From a half-dozen dishes covered with plastic wrap, anyone could feel that they were expected and welcome.

“I come from a world where feeding people is how you take care of them, it’s how you show your love. It’s your connection,” DeMent said on a recent morning on the porch of her farmhouse.

“My grandmother, until probably about 10 years ago, she still fed everyone at her house every day,” DeMent said. “You knew that if you went by my grandmother’s house at any time of day, there were at least two versions of a full meal ready to eat.”

This week, DeMent’s debut cookbook, “The Farmhouse Chef,” was released, showcasing the life she’s lived through food and the meals she serves on Coon Rock Farm in Hillsborough.

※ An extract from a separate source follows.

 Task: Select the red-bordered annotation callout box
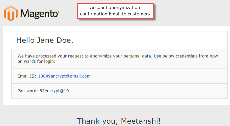(116, 11)
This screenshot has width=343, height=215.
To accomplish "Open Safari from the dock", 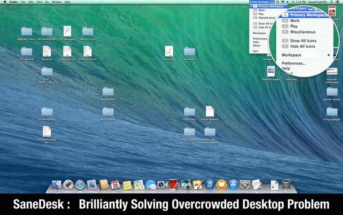I will (79, 185).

That’s the home she’s has shared with her partner, Richard Holcomb, for 14 years.

Coon Rock’s 55 acres, nestled close to Eno Mountain, have been farmed for more than a century, but these days the farm is known as a pioneer in sustainable farming, planting heirloom crops and raising grass-fed beef and pastured pigs.

It’s the farm that supports booths at farmers markets, subscribers to Bella Bean Organics (their Community Supported Agriculture program) and the menu of Piedmont restaurant in Durham, which DeMent and Holcomb have owned for eight years.

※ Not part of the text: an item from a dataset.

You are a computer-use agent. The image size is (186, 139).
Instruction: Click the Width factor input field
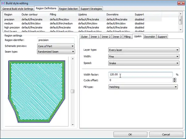click(x=140, y=75)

Holcomb bought the farm as a weekend retreat in 2004, where his four kids could get about as far outside the Beltline as possible. But pretty soon, it became home for him and DeMent, and soon thereafter a way of life.

Life on the farm

Before they were farmers, Holcomb founded and sold several software companies and was semi-retired by his early 40s. DeMent, a former UNC Morehead Scholar from Franklin County, had just returned to North Carolina from Capitol Hill in Washington, where she worked as a legislative aide for former Democratic Congressman Brad Miller.

The couple met when DeMent was 23 and was working in fundraising for the North Carolina Museum of Natural Sciences and Holcomb was a new member to its board.

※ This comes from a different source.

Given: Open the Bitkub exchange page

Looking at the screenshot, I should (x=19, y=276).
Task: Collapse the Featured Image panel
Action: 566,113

“He was my scandal,” DeMent said of the 18-year age difference between them.

She’s now 37 and he’s 55.

“There were a few moments of ‘Jamie are you kidding?’ from everyone, my parents, everyone at the museum,” DeMent said. “My friends would say ‘Good God Jamie, you’re dating a man 15 years older than you.’ But it worked. It worked from the beginning.”

Holcomb had bought the farm six months before he met DeMent. He repeatedly invited her to visit.

“And then I came out here, going to stay for dinner but stayed the whole weekend,” DeMent said. “I fell in love and haven’t looked back. That was 14 years ago.”

They built Coon Rock Farm together. DeMent is a lifelong environmentalist, who got a call in the eighth grade from then-Vice President Al Gore congratulating her on starting a recycling program in Franklin County. Her family owned a farm supply store in Youngsville. Holcomb grew up on and around farms in Columbus County.

It started as a quarter-acre garden, initially supplying the now closed Zely and Ritz restaurant in Raleigh, and doubled production each season. They now farm more than 10 acres of vegetable gardens and greenhouses.

A seasonal life

Right now, things are quiet on the farm. It’s something like an intermission between the seasons, the curtain of summer dropping on the last few rows of tomatoes and peppers, only to rise soon enough with the planting of the fall crops, the set rearranged and everything reset. While the earth waits and yawns, calves just weened from their mothers huddle together in the shade and Boone and Frida, the farm’s two border collies are down by the Eno River barking at local kids in the swimming hole.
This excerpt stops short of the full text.